■ Work order A:
Answer these questions from the research page, each on its own line:
(i) What position is listed for Thomas Hueber at the top of the page?
(ii) By what two kinds of imaging is articulatory activity captured in the approach mainly studied?
(iii) In which journal did the 2010 paper on a silent speech interface driven by ultrasound and optical images of the tongue and lips appear?
■ Work order B: Repeat the part of the research page that opens with the words containing "Articulatory biofeedback" and closes with "of sensory-motor representations.".

■ Text excerpt:

Thomas HUEBER home page

HUEBER

Thomas

CNRS researcher

About me

Research projects

Silent speech

Articulatory biofeedback

Incremental TTS

Self-supervised learning

My research activities focus on automatic speech processing, with a particular interest in the capture, analysis and modeling of articulatory gestures and electrophysiological signals involved in its production. My work is divided into two axes: (1) the development of speech technologies that exploit these different signals, for speech recognition and synthesis, for people with a spoken communication disorder, and (2) the study, through modeling and simulation, of the cognitive mechanisms underlying speech perception and production, and in particular the self-supervised learning of sensory-motor representations.

Axis 1: Assistive speech technology

Silent Speech Interfaces

The objective here is to design a system capable of capturing and interpreting a normally "articulated" but "non-vocalized" speech. The speaker moves his various articulators (jaw, tongue, lips, soft palate) but he does not send air into his oral and nasal cavities; he therefore emits (practically) no sound. The principle of a "silent speech interface" is (1) to capture the "inaudible" traces of this "silent speech", such as the movements of the articulators or the nervous and muscular activity, and (2) to transform them either into a sequence of words (recognition), or directly, and in real time, into an "audible" speech signal (direct synthesis). The targeted applications are the assistance to laryngectomized persons and to persons suffering from a neurodegenerative disease that can lead to a loss of oral communication. The approach I am mainly studying is based on the capture of articulatory activity by ultrasound and video imaging, and its processing using machine learning and speech synthesis techniques.

Tatulli, E., Hueber, T.,, "Feature extraction using multimodal convolutional neural networks for visual speech recognition", Proceedings of IEEE ICASSP, New Orleans, 2017, pp. 2971-2975.

Hueber, T., Bailly, G. (2016), Statistical Conversion of Silent Articulation into Audible Speech using Full-Covariance HMM, Computer Speech and Language, vol. 36, pp. 274-293 (preprint pdf).

Bocquelet F, Hueber T, Girin L, Savariaux C, Yvert B (2016) Real-Time Control of an Articulatory-Based Speech Synthesizer for Brain Computer Interfaces. PLOS Computational Biology 12(11): e1005119. doi: 10.1371/journal.pcbi.1005119

Hueber, T., Benaroya, E.L., Chollet, G., Denby, B., Dreyfus, G., Stone, M., (2010) "Development of a Silent Speech Interface Driven by Ultrasound and Optical Images of the Tongue and Lips", Speech Communication, 52(4), pp. 288-300.

■ Excerpted records:
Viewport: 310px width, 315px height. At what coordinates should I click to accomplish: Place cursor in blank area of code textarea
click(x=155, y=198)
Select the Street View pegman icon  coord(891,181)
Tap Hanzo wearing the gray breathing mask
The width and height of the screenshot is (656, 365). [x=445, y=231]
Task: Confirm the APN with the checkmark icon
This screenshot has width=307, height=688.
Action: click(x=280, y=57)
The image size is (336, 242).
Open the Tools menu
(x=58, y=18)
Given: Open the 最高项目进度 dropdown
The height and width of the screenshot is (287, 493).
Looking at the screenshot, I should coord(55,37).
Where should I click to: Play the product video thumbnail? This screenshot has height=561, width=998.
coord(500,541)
...
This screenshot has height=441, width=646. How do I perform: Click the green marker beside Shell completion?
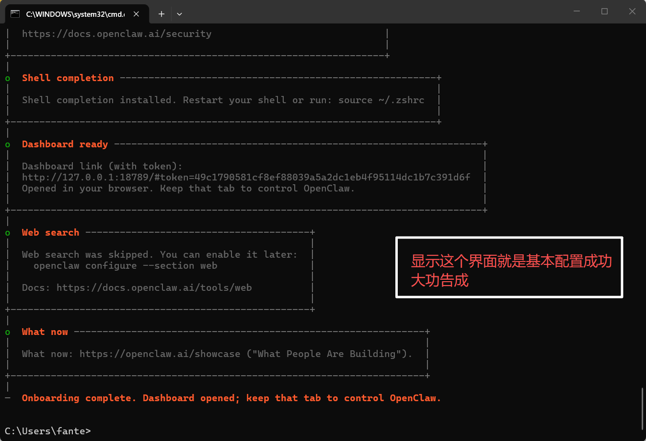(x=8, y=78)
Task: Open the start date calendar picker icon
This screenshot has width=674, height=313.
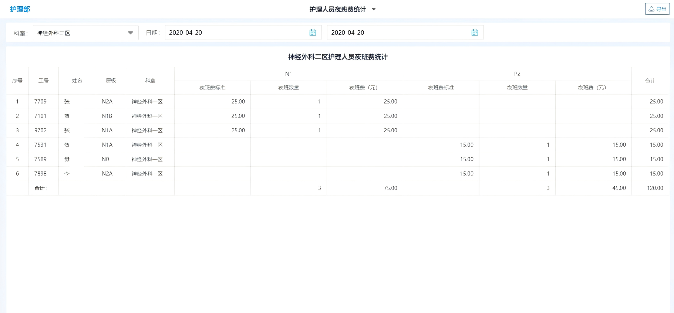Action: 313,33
==
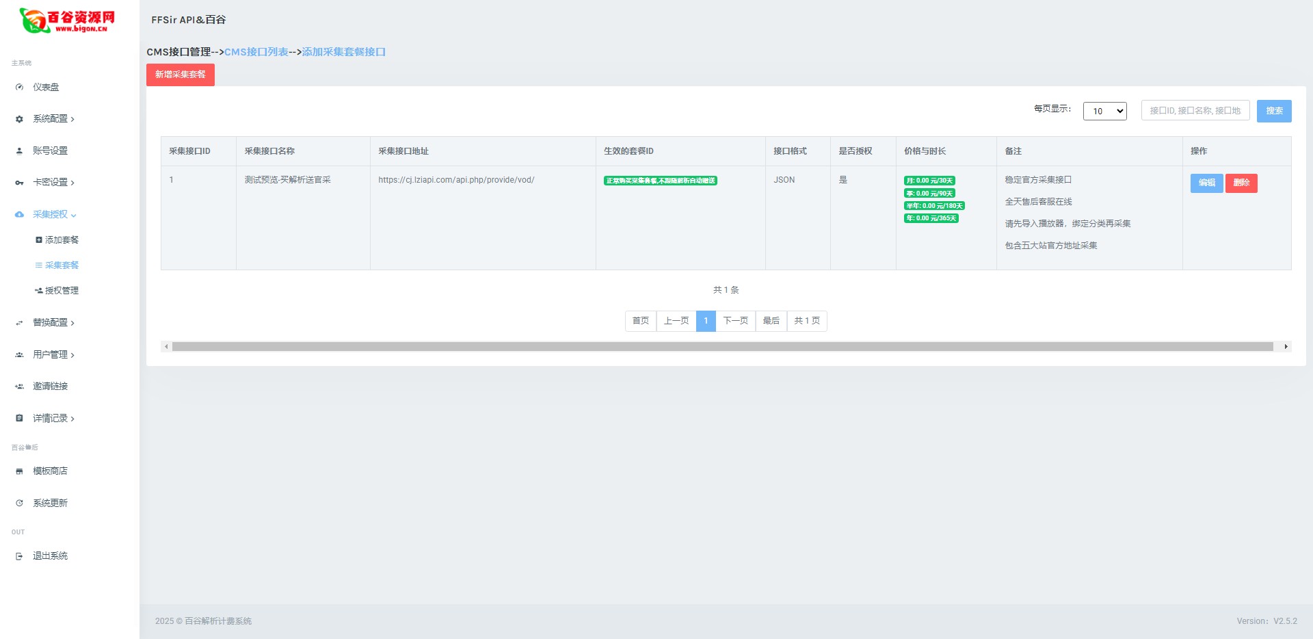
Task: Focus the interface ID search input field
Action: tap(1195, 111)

■ Problem solution A:
(i) CNRS researcher
(ii) Ultrasound and video imaging
(iii) Speech Communication

■ Problem solution B:
Articulatory biofeedback

Incremental TTS

Self-supervised learning

My research activities focus on automatic speech processing, with a particular interest in the capture, analysis and modeling of articulatory gestures and electrophysiological signals involved in its production. My work is divided into two axes: (1) the development of speech technologies that exploit these different signals, for speech recognition and synthesis, for people with a spoken communication disorder, and (2) the study, through modeling and simulation, of the cognitive mechanisms underlying speech perception and production, and in particular the self-supervised learning of sensory-motor representations.